这里就直接给出官方的 k折交叉验证的一个例子了,个人觉得代码的讲解十分浅显易懂,由此可见写代码的人的技术是真的高,毕竟大道至简吗。代码如下:
import numpy as np
from sklearn import datasets, svm
X_digits, y_digits = datasets.load_digits(return_X_y=True)
svc = svm.SVC(C=1, kernel='rbf')
X_folds = np.array_split(X_digits, 3)
#进行不均等切割,分成3份
y_folds = np.array_split(y_digits, 3)
scores = list()
for k in range(3):
# We use 'list' to copy, in order to 'pop' later on
X_train = list(X_folds)
X_test = X_train.pop(k)
#将之前分成的3份的第k份去掉
X_train = np.concatenate(X_train)
#将剩下来的两份拼在一起
y_train = list(y_folds)
y_test = y_train.pop(k)
y_train = np.concatenate(y_train)
scores.append(svc.fit(X_train, y_train).score(X_test, y_test))
print(scores)
#kernel的选择和对应分数
# linear:[0.9348914858096828, 0.9565943238731218, 0.9398998330550918]
# poly:[0.9582637729549248, 0.9799666110183639, 0.9515859766277128]
# rbf:[0.9666110183639399, 0.9816360601001669, 0.9549248747913188]
# sigmoid:[0.8697829716193656, 0.9015025041736227, 0.8764607679465777]
与上一片代码的结果对比,由此可见,kernel 真的要学着会调啊。
Cross-validation generators
KFold (n_splits, shuffle, random_state) | 分成 K 折,再 K-1 上训练,再剩下的上面测试 |
StratifiedKFold (n_splits, shuffle, random_state) | 和上一个一样,但是在每一折保留了类别分配 |
GroupKFold (n_splits) | 确保验证和测试集不同时出现相同的组 |
ShuffleSplit (n_splits, test_size, train_size, random_state) | 基于随机排列生成训练/测试切片 |
StratifiedShuffleSplit | 和上一个一样,但是在每一折保留了类别分配 |
GroupShuffleSplit | 确保验证和测试集不同时出现相同的组 |
LeaveOneGroupOut () | Takes a group array to group observations(不好意思,没看懂) |
LeavePGroupsOut (n_groups) | 除去P组 |
LeaveOneOut () | 除去一个观测 |
LeavePOut (p) | 除去P观测 |
PredefinedSplit | 基于预定义分割生成训练/测试切片 |
这里我就讲一下第一个吧,嘿嘿,其实是其他的我也不会,懒得再去深入探究一下。
import numpy as np
from sklearn.model_selection import KFold
x = np.arange(8)
k_fold = KFold(n_splits=3,shuffle=True)
#分成3份并加上达伦效果
for train,test in k_fold.split(x):
print('Train:{},Test:{}'.format(train,test))
#Train:[1 2 4 6 7],Test:[0 3 5]
#Train:[0 2 3 5 7],Test:[1 4 6]
#Train:[0 1 3 4 5 6],Test:[2 7]
可能有人好奇为什么你分成三份,打印出来的却只有两份呢?其实我刚运行完之后也思考了一会,不过现在想明白了。

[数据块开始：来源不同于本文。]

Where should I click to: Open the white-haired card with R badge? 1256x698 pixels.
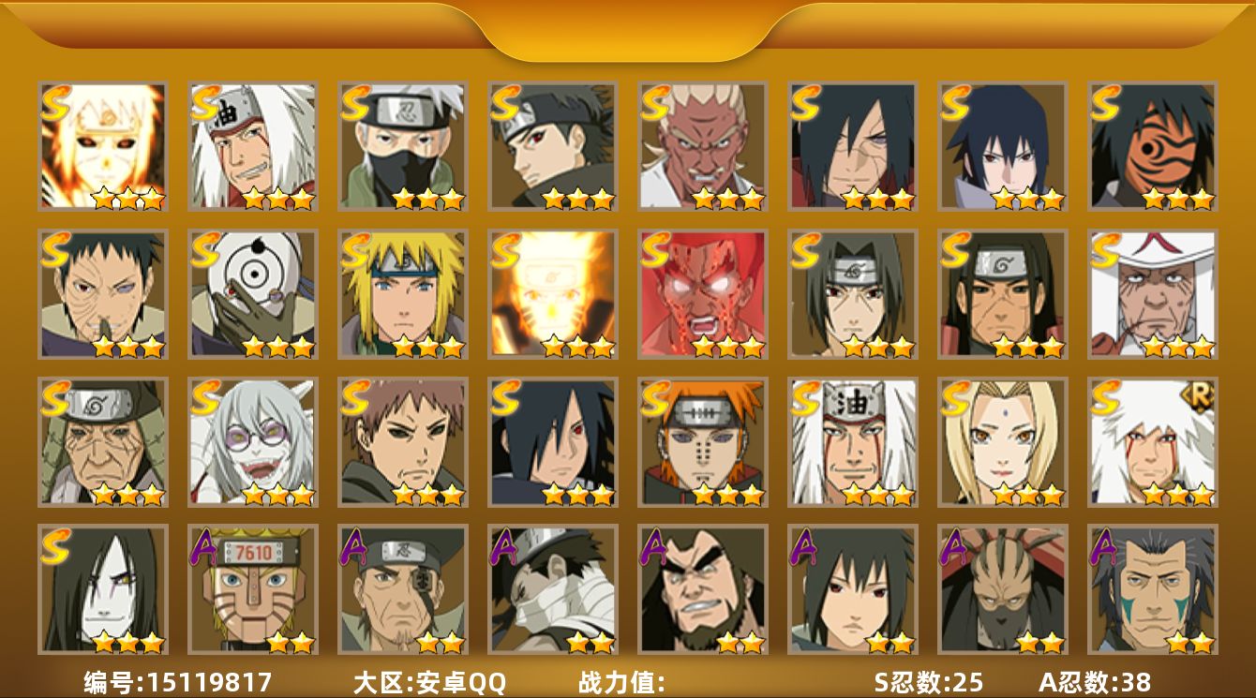(1153, 441)
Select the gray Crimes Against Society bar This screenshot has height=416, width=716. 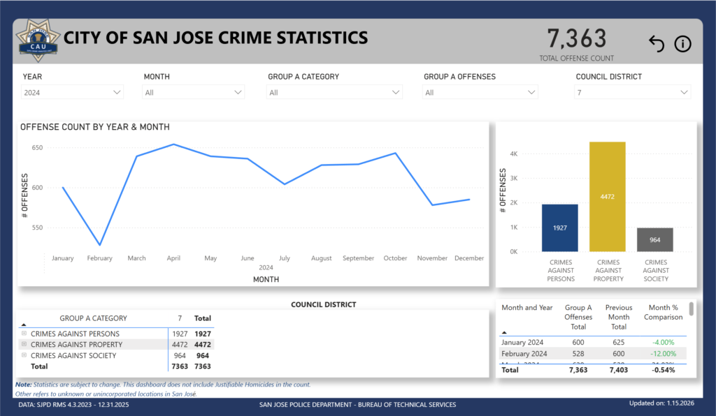pyautogui.click(x=654, y=239)
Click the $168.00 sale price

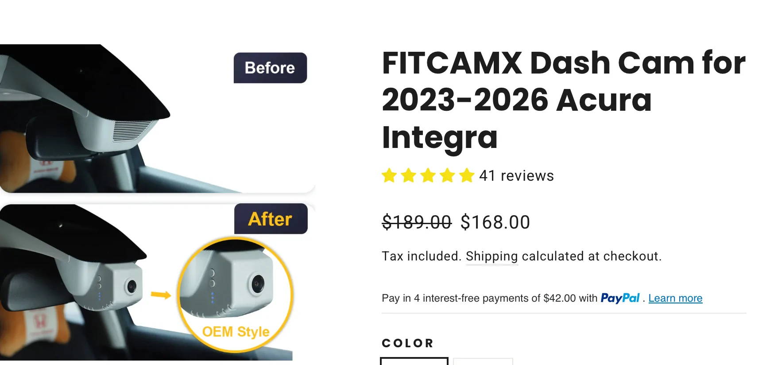[495, 222]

那就是正如上一片代码或者表格里描述的那样,它将 K-1 折作为训练集,这里面暗含着将 K-1 块拼接的过程,剩下来的一块作为测试集。(我觉得这样理解挺合理的,如有错误,敬请指正)。现在想想,其他的方法也可以找这样使用,大家不妨自己动手试试。
Grid-search and cross-validated estimators
scikit-learn提供了一个对象,给定数据情况下,在评估器在参数网格上拟合的过程中,它会计算分数,并选择能够使得交叉验证分数最大的一组参数。
import numpy as np
from sklearn.model_selection import GridSearchCV
from sklearn import datasets, svm
X_digits, y_digits = datasets.load_digits(return_X_y=True)
Cs = np.linspace(0.1,200)
svc = svm.SVC(C=1, kernel='poly')
clf = GridSearchCV(estimator=svc, param_grid=dict(C=Cs),n_jobs=-1)
clf.fit(X_digits[:1000], y_digits[:1000])
print(clf.best_score_)
#0.959
这里我用的也是官方的代码,大家可以试着自己改一改,我的水平也就这么高了。